Quando começaram a frequentar a Igreja de Jesus Cristo dos Santos dos Últimos Dias, eles descobriram o significado da árvore e do coelho. “Os galhos secos representam a morte de Cristo e os ovos coloridos a esperança, vida e ressurreição comemorada no domingo. Já o coelho, é símbolo da prosperidade”, explica. Com as informações ‘na ponta da língua’, eles já transmitiram esta curiosidade aos familiares que ficaram na Venezuela. “Liguei para a minha cunhada, que tem quatro netos, e contei do coelho e chocolates que são distribuídos às crianças na Páscoa e ela também ficou surpresa com esta atividade”, conta Yesenia, que é professora de Educação Especial e, durante a pandemia, trabalha em home office.
Tradições de Páscoa na Venezuela
Segundo Ender Daniel Chacon, 38 anos, em algumas regiões da Venezuela, as pessoas fazem o tradicional dulce de lechosa (doce feito com mamão verde, açúcar e cravo de cheiro) e o dulce buñuelo de yuca (bolinho frito, feito com mandioca e mel), consumidos na semana que antecede a Páscoa. Na sexta-feira Santa, eles costumam ir à igreja em família e mantêm o hábito de consumir peixe e carne de capivara. No Domingo de Ramos, uma semana antes da Páscoa, os venezuelanos também colocam ramos na porta de casa para atrair prosperidade ao lar, tradição que também é comum no Brasil. “Nunca fizemos nenhuma comemoração ou atividade no domingo de Páscoa”, afirma o venezuelano, formado em Gastronomia.
Uma Páscoa com sabor de chocolate
Por um tempo, o casal acolheu uma outra família de venezuelanos, vindos para Venâncio Aires por meio do programa de refugiados. Com interesses em comum, as duas famílias começaram a frequentar a Igreja de Jesus Cristo dos Santos dos Últimos Dias. Nesta semana, Yesenia de Chacon fez a entrega de chocolates às crianças, inclusive aos irmãos venezuelanos Sarai Valentina, 10 anos e Carlos Alonso Vallentilla Veloz, 6 anos, que também desconheciam esta tradição. O menino é portador de Glicogenose, tipo 3, e não pode consumir açúcar. Mesmo assim, o grupo da igreja se mobilizou para comprar chocolates sem açúcar para presenteá-lo. “Foi a primeira vez que ele pode compartilhar os chocolates com nós. Quando isso acontecia, ela tinha que comer uma outra coisa, de preferência um prato salgado, para não ficar olhando os outros”, comenta o pai das crianças, Walter Jose Vallenilla Mancilla, 35 anos, que veio para Venâncio Aires com as crianças e a esposa, Yerlin Del Carmen Veloz Rondon, 35 anos, em dezembro de 2019. “Eu gostei muito de comer chocolates, é muito gostoso”, afirma Carlos.

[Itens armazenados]

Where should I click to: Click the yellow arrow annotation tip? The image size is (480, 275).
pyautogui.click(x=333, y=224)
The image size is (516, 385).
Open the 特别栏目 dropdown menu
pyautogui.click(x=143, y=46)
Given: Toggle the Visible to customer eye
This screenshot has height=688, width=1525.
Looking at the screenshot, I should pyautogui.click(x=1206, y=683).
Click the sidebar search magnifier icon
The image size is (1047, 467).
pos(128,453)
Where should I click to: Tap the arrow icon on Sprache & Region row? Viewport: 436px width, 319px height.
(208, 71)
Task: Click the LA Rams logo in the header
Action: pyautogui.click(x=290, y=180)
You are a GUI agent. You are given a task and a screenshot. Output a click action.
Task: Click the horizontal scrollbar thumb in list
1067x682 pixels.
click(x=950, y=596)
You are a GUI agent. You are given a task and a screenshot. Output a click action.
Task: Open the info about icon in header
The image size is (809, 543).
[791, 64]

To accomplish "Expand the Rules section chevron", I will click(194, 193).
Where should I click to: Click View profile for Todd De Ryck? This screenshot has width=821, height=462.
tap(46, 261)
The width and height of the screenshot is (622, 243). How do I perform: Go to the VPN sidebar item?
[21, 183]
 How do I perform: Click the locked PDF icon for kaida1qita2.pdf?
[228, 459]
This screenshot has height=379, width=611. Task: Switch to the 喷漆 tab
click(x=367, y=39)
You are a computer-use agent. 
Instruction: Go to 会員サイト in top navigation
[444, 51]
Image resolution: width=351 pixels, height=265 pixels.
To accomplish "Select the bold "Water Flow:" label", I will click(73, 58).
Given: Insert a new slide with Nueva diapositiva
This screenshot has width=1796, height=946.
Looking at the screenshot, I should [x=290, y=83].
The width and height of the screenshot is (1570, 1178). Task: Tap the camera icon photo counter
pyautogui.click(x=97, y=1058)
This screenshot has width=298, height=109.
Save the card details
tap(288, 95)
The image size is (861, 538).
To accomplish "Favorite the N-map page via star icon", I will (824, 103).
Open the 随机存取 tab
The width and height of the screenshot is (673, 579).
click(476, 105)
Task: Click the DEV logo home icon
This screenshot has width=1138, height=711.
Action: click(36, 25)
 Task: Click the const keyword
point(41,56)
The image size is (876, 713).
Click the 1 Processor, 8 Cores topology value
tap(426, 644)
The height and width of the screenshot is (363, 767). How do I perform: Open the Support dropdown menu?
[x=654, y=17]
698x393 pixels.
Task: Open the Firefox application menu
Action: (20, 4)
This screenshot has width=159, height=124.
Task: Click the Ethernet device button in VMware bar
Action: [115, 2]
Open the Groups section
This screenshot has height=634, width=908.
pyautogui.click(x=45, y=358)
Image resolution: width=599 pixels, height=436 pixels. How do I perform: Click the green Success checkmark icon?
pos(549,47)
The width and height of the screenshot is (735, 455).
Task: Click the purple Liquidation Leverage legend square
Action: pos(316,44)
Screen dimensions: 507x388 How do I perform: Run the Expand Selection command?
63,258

- [Instruções]:
1. Indique se cada afirmação concorda com o texto sobre a Páscoa dos venezuelanos, respondendo sim ou não e citando as palavras do texto que decidem. (a) O dulce de lechosa leva mamão verde, açúcar e cravo de cheiro. (b) Yesenia é professora de Matemática. (c) Walter Jose Vallenilla Mancilla chegou a Venâncio Aires em dezembro de 2019.
2. Segundo o texto sobre a Páscoa dos venezuelanos, o que os venezuelanos colocam na porta de casa no Domingo de Ramos, e com que finalidade?
3. Por favor, prossiga com o texto sobre a Páscoa dos venezuelanos a partir da última frase apresentada.

- [Respostas das tarefas]:
1.
(a) Sim: "doce feito com mamão verde, açúcar e cravo de cheiro".
(b) Não: "é professora de Educação Especial".
(c) Sim: "em dezembro de 2019".

2. Colocam ramos na porta de casa para atrair prosperidade ao lar.

3.
Sarai também adorou a surpresa e as tradições da cidade. “Para mim foi muito legal porque eu não conhecia a Páscoa. Meus colegas me falaram que os ovos eram escondidos na praça e eu fiquei emocionada e muito feliz. Eu já sabia que em alguns lugares se comemorava a Páscoa com ovos de chocolate, porque teve uma vez, que meus avós me trouxeram um da Austrália”, destaca a estudante da escola Estadual de Ensino Médio Monte das Tabocas. Além da simbologia da data, Sarai também aprendeu, durante as aulas on-line, que a Páscoa no hemisfério Norte é comemorada após a primavera, que inicia entre os dias 20 e 21 de março, algo bastante curioso para ela, sendo que, no norte da Venezuela não há estações do ano. “Há períodos de sol e chuva, mas não há uma definição, assim como no Brasil”, destaca Walter.
Impressão do repórter
Durante a entrevista, comentei com eles sobre o costume dos venâncio-airenses de fazer os ovos recheados com ‘cri-cri’ (amendoim) para entregar às crianças e, eles ficaram muito curiosos para conhecer esta tradição. Na minha cidade natal, em Dom Pedrito, também não é comum preparar os ovos com ‘cri-cri’, na Páscoa. Eu conheci através da família de meu pai, quando minhas tias, que moram aqui na região, nos presenteavam quando crianças com os ovinhos artesanais. Na região da fronteira, o amendoim preparado com a açúcar ou chocolate é chamado de carapinha.